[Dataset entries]
******

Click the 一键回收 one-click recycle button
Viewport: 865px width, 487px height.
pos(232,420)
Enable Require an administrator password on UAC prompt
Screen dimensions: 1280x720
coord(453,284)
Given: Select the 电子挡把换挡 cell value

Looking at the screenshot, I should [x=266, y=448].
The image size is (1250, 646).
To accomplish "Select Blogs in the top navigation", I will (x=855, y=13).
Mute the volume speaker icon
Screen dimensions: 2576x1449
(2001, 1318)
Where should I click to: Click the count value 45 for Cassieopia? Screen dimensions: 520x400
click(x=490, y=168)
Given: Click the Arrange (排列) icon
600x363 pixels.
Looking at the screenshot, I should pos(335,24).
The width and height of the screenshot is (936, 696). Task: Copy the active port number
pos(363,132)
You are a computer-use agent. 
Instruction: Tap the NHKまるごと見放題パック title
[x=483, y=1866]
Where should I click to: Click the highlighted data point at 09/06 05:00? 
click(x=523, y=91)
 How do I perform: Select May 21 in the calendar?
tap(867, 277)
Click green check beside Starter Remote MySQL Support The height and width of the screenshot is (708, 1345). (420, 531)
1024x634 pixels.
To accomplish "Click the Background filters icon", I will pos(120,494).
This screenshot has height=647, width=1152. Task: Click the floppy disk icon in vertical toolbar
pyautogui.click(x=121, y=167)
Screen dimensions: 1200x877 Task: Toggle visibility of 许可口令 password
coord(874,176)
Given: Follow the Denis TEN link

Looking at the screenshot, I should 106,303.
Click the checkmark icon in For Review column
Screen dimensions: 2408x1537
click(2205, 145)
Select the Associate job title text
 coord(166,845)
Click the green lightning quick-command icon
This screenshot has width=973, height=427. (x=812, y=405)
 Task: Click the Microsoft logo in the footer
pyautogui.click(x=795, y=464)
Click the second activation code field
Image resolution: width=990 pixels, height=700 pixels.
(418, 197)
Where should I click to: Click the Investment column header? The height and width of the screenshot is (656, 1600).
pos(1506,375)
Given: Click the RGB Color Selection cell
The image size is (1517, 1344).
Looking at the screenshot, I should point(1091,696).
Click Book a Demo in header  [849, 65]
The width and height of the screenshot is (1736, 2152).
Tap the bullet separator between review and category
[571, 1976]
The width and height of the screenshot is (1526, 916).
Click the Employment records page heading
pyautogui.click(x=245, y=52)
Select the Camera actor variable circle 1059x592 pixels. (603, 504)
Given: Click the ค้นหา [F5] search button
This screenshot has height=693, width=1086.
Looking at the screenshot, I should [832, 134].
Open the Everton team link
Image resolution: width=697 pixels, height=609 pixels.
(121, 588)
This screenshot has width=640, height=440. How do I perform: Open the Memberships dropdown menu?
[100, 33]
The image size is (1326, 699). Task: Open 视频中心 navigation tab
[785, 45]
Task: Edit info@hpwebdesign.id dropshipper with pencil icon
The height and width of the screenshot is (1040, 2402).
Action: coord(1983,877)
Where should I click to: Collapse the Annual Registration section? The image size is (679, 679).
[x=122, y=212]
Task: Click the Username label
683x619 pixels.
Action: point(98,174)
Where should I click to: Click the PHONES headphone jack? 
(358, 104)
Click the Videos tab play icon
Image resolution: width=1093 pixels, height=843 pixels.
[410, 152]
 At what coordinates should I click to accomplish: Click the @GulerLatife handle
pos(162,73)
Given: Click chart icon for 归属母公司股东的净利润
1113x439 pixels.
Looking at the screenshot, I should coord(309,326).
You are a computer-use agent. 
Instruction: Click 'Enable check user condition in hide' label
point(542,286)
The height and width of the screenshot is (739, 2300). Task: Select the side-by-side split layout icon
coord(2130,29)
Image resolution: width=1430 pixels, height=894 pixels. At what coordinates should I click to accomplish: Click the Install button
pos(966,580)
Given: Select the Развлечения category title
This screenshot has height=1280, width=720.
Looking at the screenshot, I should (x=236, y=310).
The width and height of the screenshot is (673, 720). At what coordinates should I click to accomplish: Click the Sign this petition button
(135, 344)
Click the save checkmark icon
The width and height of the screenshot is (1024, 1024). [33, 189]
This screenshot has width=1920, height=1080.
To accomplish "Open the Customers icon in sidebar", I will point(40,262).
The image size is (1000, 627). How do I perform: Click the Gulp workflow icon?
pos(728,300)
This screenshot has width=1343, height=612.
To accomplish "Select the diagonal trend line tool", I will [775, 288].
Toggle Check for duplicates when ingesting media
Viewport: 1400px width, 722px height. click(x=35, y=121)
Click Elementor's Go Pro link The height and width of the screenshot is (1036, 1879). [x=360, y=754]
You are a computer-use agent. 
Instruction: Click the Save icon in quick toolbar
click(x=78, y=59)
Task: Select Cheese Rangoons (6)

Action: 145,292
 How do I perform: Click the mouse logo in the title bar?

******

REQUIREMENT> In the data above, which lines lie between the line with "Screen dimensions: 1200x877" and the line with "The width and height of the screenshot is (1526, 916).", inclusive? Print those lines exactly and nothing else.

REPLY>
Screen dimensions: 1200x877 Task: Toggle visibility of 许可口令 password
coord(874,176)
Given: Follow the Denis TEN link

Looking at the screenshot, I should 106,303.
Click the checkmark icon in For Review column
Screen dimensions: 2408x1537
click(2205, 145)
Select the Associate job title text
 coord(166,845)
Click the green lightning quick-command icon
This screenshot has width=973, height=427. (x=812, y=405)
 Task: Click the Microsoft logo in the footer
pyautogui.click(x=795, y=464)
Click the second activation code field
Image resolution: width=990 pixels, height=700 pixels.
(418, 197)
Where should I click to: Click the Investment column header? The height and width of the screenshot is (656, 1600).
pos(1506,375)
Given: Click the RGB Color Selection cell
The image size is (1517, 1344).
Looking at the screenshot, I should point(1091,696).
Click Book a Demo in header  [849, 65]
The width and height of the screenshot is (1736, 2152).
Tap the bullet separator between review and category
[571, 1976]
The width and height of the screenshot is (1526, 916).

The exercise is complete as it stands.